At Lambda Legal we continue to address these difficulties through litigation — our current case challenging the U.S. State Department’s ban on Foreign Service applicants with HIV, for example. We also do a great deal of policy advocacy, closely aligned as always with service organizations like GMHC. Right now, for instance, we are working with a number of national and local HIV and health organizations to make sure the new testing guidelines issued by the Centers for Disease Control and Prevention don’t violate people’s confidentiality or curtail access to important counseling services.
Over the years we’ve seen how homophobia remains a serious barrier to HIV prevention and treatment, sound public policy and antidiscrimination efforts. We’ve also learned that discrimination against people with HIV undermines the rights of all LGBT people. In other words, we are all living with and affected by HIV, and we need to come together once more to combat the crushing effects of this disease.

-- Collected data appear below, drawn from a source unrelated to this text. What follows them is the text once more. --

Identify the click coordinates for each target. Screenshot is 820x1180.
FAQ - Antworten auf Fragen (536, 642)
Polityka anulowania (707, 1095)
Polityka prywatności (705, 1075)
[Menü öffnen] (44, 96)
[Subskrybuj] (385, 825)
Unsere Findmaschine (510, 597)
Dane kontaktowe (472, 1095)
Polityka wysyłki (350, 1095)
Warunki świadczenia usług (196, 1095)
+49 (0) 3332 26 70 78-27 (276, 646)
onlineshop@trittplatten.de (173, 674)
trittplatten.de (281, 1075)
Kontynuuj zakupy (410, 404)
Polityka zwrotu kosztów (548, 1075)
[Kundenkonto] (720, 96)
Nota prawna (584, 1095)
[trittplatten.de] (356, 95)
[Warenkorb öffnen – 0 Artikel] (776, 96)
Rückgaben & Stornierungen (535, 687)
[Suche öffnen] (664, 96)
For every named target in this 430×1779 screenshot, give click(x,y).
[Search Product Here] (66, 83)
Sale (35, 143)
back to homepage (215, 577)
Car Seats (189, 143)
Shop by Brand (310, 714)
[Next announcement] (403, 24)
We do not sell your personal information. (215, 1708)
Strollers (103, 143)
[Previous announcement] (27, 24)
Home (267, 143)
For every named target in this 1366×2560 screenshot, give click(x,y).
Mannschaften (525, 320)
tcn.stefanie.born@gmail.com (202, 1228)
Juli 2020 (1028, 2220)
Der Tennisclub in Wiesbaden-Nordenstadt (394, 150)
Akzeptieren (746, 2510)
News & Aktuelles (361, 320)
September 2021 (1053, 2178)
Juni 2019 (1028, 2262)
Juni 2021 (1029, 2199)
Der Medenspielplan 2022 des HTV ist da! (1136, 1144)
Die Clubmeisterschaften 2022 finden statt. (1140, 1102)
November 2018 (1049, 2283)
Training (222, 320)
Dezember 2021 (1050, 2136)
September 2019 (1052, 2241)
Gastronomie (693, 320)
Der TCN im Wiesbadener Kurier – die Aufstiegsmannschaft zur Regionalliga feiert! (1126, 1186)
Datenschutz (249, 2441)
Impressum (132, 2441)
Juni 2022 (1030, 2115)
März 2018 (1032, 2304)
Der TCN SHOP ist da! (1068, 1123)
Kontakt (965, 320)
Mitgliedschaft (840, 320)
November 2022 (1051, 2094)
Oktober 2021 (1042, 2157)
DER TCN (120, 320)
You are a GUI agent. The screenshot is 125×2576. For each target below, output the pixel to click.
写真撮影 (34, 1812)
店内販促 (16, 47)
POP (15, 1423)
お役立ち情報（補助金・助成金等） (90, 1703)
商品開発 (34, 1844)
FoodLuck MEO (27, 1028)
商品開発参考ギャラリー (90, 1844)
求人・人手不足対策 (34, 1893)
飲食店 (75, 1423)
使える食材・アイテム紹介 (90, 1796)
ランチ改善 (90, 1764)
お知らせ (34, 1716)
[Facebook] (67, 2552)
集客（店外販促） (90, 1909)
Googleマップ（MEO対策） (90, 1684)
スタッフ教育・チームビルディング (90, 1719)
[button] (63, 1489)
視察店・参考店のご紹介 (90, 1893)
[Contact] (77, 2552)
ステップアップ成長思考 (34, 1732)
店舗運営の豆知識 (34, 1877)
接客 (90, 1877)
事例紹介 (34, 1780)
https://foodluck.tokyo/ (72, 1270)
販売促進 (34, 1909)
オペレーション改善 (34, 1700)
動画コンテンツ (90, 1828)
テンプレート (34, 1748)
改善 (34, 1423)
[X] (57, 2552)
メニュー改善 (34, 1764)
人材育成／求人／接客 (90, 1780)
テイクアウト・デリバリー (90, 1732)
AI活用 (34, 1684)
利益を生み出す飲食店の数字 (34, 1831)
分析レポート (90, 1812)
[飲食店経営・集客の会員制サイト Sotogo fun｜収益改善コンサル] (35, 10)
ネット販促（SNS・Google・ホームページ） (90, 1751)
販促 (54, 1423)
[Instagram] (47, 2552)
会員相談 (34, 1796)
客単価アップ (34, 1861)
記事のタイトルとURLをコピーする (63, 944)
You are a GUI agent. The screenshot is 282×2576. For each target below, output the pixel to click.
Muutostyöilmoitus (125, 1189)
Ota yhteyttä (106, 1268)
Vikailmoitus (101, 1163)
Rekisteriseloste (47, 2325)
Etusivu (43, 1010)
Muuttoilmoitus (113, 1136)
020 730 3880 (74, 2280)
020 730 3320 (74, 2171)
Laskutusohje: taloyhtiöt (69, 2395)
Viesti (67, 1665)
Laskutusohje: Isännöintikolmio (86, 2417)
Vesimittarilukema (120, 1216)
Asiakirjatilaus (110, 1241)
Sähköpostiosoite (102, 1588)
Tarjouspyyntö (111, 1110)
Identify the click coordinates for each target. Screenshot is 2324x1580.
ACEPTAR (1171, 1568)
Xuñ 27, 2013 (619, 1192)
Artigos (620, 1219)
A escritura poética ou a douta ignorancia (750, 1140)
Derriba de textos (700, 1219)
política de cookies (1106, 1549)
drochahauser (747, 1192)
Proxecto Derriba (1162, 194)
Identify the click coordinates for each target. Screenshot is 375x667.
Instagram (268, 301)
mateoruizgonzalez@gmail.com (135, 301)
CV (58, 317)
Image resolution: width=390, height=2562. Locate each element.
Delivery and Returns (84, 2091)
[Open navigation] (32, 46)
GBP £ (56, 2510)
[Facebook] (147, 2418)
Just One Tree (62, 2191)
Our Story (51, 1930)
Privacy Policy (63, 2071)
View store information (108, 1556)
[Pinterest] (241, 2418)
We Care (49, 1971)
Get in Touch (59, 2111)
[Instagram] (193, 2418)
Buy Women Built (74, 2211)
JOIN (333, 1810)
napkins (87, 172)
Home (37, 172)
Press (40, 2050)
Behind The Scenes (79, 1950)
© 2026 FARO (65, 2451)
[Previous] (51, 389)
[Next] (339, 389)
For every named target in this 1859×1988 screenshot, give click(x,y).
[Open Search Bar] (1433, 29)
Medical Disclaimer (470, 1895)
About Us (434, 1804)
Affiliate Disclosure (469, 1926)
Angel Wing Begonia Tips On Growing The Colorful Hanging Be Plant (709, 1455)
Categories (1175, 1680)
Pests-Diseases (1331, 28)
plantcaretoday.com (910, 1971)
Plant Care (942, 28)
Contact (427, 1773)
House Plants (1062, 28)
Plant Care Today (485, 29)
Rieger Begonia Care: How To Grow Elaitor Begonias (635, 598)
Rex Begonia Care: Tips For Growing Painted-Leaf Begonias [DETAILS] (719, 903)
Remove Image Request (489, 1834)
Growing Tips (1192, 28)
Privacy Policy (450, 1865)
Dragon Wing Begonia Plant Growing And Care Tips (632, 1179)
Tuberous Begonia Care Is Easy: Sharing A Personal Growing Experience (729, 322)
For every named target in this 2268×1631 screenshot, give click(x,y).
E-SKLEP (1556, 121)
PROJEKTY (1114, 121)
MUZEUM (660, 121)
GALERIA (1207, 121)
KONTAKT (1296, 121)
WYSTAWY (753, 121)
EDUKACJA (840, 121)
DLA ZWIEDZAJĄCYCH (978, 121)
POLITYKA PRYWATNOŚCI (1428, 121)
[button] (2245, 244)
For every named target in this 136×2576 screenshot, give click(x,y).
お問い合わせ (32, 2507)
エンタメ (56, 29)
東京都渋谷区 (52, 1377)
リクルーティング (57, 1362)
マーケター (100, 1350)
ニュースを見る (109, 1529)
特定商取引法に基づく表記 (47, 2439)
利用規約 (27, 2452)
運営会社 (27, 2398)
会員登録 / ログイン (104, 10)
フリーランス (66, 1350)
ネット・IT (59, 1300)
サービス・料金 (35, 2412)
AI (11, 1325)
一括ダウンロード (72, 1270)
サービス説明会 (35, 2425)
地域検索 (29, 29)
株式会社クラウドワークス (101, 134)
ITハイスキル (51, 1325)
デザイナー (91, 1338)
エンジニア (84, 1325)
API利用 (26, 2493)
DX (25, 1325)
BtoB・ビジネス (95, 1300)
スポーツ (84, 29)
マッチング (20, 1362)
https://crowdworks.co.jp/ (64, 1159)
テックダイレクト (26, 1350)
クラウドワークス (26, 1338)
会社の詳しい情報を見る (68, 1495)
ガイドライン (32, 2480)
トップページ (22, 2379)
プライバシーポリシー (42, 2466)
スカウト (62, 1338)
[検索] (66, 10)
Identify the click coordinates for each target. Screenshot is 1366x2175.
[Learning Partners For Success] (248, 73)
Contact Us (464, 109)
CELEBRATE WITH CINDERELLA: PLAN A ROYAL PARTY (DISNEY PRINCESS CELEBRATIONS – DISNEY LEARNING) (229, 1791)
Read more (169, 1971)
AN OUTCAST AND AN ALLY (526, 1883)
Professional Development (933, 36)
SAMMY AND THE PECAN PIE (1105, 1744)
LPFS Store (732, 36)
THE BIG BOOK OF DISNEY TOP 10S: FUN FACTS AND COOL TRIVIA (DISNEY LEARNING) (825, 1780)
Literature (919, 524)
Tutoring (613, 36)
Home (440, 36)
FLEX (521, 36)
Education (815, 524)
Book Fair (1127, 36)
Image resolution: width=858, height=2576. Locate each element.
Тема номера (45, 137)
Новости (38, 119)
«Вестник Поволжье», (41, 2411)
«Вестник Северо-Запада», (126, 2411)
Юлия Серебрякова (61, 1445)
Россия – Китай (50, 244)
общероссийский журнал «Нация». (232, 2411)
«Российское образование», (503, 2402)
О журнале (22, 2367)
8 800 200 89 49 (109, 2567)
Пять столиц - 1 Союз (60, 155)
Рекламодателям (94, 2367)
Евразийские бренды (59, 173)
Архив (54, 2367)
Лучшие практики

Which brings me to another important anniversary this spring: the 20th anniversary of ACT UP (AIDS Coalition to Unleash Power). While most of the organization has been quiet for more than a decade, founder Larry Kramer revived it a couple of weeks ago with protests in New York and San Francisco. On Wall Street — the site of ACT UP’s first demonstration in 1987 — people shouted “Heath care for all!” They demanded lower drug costs and expansion of services for people with HIV. There was even a “die-in,” where people lay down amid body bags and some were arrested.
It’s great to see the fighting spirit and anger of the eighties coming alive again. What’s tragic is that the fight itself feels all too familiar.
*Kevin Cathcart is a featured monthly columnist for 365Gay.com.